[start of Given data]

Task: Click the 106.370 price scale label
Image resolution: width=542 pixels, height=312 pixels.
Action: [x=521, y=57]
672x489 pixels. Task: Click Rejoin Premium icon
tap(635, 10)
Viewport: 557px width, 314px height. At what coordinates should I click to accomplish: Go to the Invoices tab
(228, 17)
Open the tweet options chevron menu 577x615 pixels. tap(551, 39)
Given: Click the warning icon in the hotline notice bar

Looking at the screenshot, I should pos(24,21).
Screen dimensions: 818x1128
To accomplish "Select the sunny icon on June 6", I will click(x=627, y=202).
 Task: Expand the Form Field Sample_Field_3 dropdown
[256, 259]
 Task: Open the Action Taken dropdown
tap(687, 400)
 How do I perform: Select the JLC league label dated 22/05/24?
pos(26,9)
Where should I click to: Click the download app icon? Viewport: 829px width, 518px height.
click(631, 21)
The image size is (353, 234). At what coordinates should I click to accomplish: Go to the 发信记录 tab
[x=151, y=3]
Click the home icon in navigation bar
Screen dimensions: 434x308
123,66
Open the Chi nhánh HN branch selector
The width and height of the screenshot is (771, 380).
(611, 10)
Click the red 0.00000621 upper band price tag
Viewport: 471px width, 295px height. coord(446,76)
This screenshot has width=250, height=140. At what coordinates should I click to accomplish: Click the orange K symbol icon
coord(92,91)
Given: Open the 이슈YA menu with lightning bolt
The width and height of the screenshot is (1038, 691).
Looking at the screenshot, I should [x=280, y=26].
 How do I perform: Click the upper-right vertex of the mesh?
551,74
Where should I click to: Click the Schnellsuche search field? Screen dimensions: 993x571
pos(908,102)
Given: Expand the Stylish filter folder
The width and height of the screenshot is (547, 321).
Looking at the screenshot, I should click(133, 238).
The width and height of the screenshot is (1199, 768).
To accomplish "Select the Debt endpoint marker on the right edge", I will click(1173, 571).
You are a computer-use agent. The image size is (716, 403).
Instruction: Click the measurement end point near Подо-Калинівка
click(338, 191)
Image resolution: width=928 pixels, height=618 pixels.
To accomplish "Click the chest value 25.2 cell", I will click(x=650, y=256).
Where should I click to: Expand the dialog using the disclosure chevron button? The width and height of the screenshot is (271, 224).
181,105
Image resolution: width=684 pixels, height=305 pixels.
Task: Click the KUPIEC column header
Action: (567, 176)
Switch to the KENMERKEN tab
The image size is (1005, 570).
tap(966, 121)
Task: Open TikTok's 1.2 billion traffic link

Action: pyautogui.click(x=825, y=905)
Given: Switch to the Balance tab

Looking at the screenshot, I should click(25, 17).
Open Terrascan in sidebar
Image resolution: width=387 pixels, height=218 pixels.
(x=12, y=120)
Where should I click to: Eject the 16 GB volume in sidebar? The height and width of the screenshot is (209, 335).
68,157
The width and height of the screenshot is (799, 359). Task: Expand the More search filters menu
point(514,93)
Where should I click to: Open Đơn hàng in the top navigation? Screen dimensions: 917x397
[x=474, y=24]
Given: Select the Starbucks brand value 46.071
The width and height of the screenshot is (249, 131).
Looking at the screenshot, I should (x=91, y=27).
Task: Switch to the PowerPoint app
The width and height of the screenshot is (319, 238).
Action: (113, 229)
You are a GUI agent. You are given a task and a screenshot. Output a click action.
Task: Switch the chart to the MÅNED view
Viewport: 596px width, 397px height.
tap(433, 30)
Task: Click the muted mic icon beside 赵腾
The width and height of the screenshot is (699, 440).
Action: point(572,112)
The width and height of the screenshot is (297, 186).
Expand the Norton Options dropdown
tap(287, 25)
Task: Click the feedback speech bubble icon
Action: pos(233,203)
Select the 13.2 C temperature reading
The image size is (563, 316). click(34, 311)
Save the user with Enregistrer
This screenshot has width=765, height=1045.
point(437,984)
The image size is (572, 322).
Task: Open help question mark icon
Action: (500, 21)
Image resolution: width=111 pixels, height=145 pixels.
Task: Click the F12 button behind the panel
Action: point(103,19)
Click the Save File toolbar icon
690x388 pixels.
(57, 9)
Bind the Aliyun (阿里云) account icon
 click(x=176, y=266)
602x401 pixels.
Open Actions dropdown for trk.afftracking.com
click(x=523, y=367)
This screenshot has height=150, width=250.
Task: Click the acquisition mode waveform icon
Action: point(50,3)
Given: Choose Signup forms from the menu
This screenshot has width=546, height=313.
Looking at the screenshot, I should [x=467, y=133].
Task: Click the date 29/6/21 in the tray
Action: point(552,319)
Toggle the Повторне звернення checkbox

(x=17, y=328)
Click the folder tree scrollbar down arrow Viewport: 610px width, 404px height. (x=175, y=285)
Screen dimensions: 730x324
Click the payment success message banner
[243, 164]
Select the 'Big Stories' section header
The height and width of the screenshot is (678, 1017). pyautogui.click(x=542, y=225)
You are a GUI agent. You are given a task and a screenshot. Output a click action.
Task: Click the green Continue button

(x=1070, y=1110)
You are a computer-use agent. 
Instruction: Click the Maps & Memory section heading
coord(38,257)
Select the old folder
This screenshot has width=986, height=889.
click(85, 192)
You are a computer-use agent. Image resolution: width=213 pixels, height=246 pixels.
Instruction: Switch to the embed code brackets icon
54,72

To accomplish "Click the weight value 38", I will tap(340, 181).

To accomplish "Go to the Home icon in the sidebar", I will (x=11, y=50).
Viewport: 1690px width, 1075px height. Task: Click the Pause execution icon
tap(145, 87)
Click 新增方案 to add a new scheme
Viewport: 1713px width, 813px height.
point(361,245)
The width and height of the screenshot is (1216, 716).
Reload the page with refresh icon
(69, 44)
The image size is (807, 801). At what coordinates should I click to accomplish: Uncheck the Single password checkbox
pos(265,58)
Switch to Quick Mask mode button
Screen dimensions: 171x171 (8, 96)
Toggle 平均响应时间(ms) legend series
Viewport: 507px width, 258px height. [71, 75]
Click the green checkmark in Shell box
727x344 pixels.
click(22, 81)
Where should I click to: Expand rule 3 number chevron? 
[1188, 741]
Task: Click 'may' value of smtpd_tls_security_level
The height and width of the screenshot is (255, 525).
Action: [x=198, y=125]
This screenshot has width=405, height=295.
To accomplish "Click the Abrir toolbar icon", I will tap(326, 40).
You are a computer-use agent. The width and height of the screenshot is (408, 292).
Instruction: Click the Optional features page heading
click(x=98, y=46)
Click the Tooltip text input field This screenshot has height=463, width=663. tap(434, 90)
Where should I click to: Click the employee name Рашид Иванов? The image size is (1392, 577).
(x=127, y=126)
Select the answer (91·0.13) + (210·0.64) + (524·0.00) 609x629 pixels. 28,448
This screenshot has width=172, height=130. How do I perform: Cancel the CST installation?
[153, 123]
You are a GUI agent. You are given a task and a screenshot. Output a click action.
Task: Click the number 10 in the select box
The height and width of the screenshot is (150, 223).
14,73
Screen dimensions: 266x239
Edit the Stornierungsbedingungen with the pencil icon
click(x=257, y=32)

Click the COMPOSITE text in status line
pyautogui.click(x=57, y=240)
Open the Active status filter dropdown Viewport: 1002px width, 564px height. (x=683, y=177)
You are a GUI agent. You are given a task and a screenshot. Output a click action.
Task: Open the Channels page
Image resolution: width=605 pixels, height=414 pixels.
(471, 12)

[end of Given data]

* Prompt
Copy the data above word for word, starting at the line that contains "Given: Expand the Stylish filter folder" and ending after the line that contains "point(514,93)".

* Written answer
Given: Expand the Stylish filter folder
The width and height of the screenshot is (547, 321).
Looking at the screenshot, I should click(133, 238).
The width and height of the screenshot is (1199, 768).
To accomplish "Select the Debt endpoint marker on the right edge", I will click(1173, 571).
You are a computer-use agent. The image size is (716, 403).
Instruction: Click the measurement end point near Подо-Калинівка
click(338, 191)
Image resolution: width=928 pixels, height=618 pixels.
To accomplish "Click the chest value 25.2 cell", I will click(x=650, y=256).
Where should I click to: Expand the dialog using the disclosure chevron button? The width and height of the screenshot is (271, 224).
181,105
Image resolution: width=684 pixels, height=305 pixels.
Task: Click the KUPIEC column header
Action: (567, 176)
Switch to the KENMERKEN tab
The image size is (1005, 570).
tap(966, 121)
Task: Open TikTok's 1.2 billion traffic link

Action: pyautogui.click(x=825, y=905)
Given: Switch to the Balance tab

Looking at the screenshot, I should click(25, 17).
Open Terrascan in sidebar
Image resolution: width=387 pixels, height=218 pixels.
(x=12, y=120)
Where should I click to: Eject the 16 GB volume in sidebar? The height and width of the screenshot is (209, 335).
68,157
The width and height of the screenshot is (799, 359). Task: Expand the More search filters menu
point(514,93)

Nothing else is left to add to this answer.